GOAL OF THE EXERCISE: Rewrite the records below, replacing "menu" with "panel" everywhere and changing nothing else.

PROVIDED ENTRIES:
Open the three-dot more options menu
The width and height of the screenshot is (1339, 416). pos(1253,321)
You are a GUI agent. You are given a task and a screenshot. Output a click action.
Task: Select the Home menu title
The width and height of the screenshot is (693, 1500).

RESULT FOR THIS EXERCISE:
Open the three-dot more options panel
The width and height of the screenshot is (1339, 416). pos(1253,321)
You are a GUI agent. You are given a task and a screenshot. Output a click action.
Task: Select the Home panel title
The width and height of the screenshot is (693, 1500).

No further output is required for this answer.